The first scene of ‘violence’ starts out relatively tame, and can even be argued as to whether it is ‘violent’ at all – Clyde shooting at a row of bottles for shooting practice, and then later inducting Bonnie into the act. The interesting thing about this shot is that the camera shoots from the perspective of the bottle, facing Clyde, essentially bringing the audience to gunpoint. While there is no harm done, the way the shot is framed makes it direct and confrontational, setting the ground for further violence later in the film.
The next scene where Clyde shoots is the sign of possession placed by the bank at the front of the abandoned house. Under that particular context, the shooting can be seen as an anti-establishment act of rebellion: it is here that Clyde formally declares, ‘We rob banks.’ Hence, the violence here is used as a way to cement the path of Bonnie and Clyde – their resolve is decided by their declaration, which continues to their death. It is also interesting to note the constant attention that the camera gives to signs (road signs, shop signs, etc), often devoting exclusive close-ups to them. This use of the zoom not only helps to give context for the start of each scene, but more importantly establishes symbols/places of authority, and Bonnie and Clyde as defying that authority – in their first ‘real’ bank heist, Clyde takes the time to shoot the signboard at the bank’s entrance even when they were in a haste to get away.

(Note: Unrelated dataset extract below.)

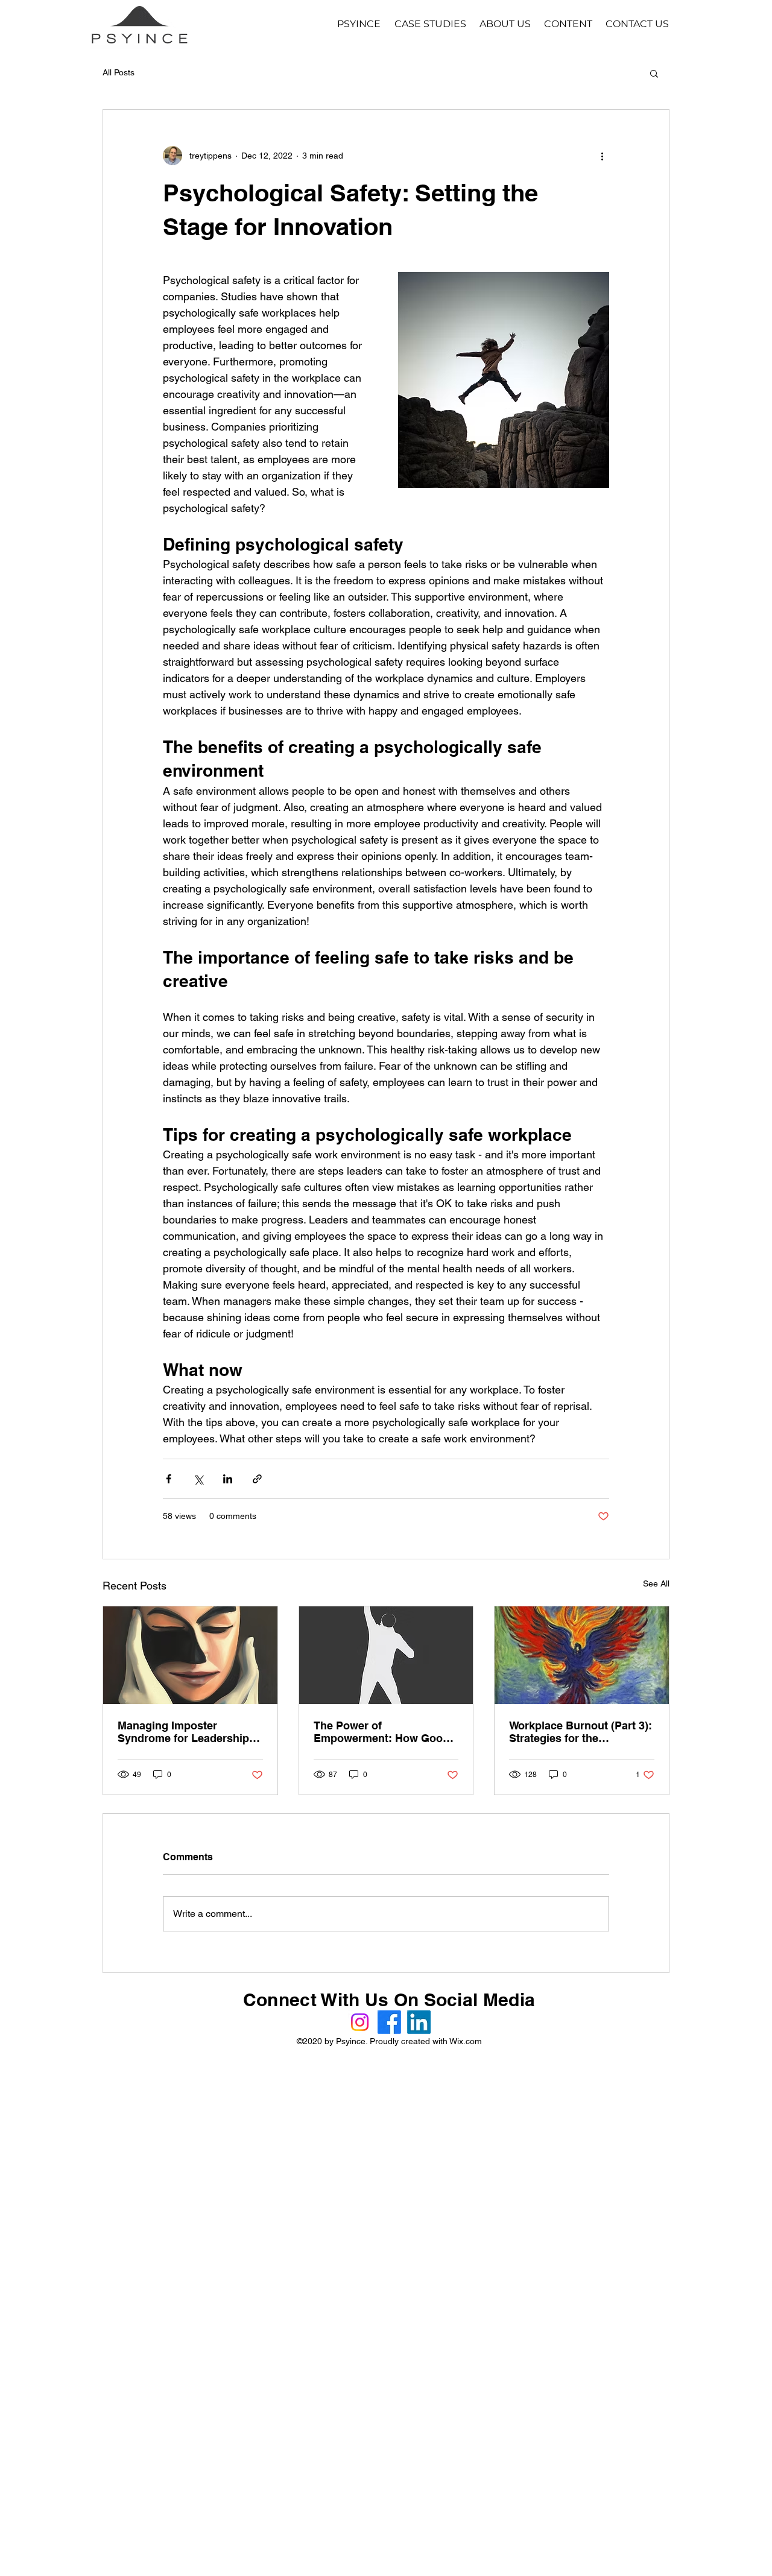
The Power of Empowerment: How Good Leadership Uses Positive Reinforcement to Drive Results (381, 1731)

And all the acts of violence culminates into the finale – the camera starts off at a slow pace, alternating from Bonnie and Clyde’s point of view and establishing shots to show their car pulling to the side, while gradually zooming into their faces as they realise their predicament, distorting the viewpoint for added dramatic flair. At the same time, the shots become quicker and shorter, focusing on very short, staccatoed movements such as the actions of heads moving and turning, the flock of pigeons flying from the tree and the disturbance in the tress, intercutting between them to create a rhythmic tension to build up to the climax. This then escalates to the final shooting – where the durations of the shots become longer, the shots with the bodies of Bonnie and Clyde falling intentionally slowed down to show the extent of the violence and carnage on their defenceless bodies. Here the rhythm of the scene is replaced by the sound of the guns, keeping the height of the tension and thus allowing for the editor to play around with longer cuts. The shots also become longer and further away, to better show to movement of the corpses as they hit the ground. In this way, the camera and the editing work together in a tight montage to showcase the final escalation of violence – despite the lack of a musical score, the tension is successfully built up with the intercutting shots right until the climax, where it then gets stretched out (and played over again – the montage included shots of the same action from different vantage points and angles) for the audience to fully take in the horror of the couples’ deaths – unlike their meeting and journey together, their final death is far from romantic – and the use of physical effects and blood makes sure that the stark nature of the violence is clear. The message of this portrayal of violence seems to be ambivalent as well – is the violent end of Bonnie and Clyde their just desserts for their life of crime, or is this level of violence unwarranted for two small time robbers? Either way, the violence marks an end to their young lives and their life of romance, sex and crime.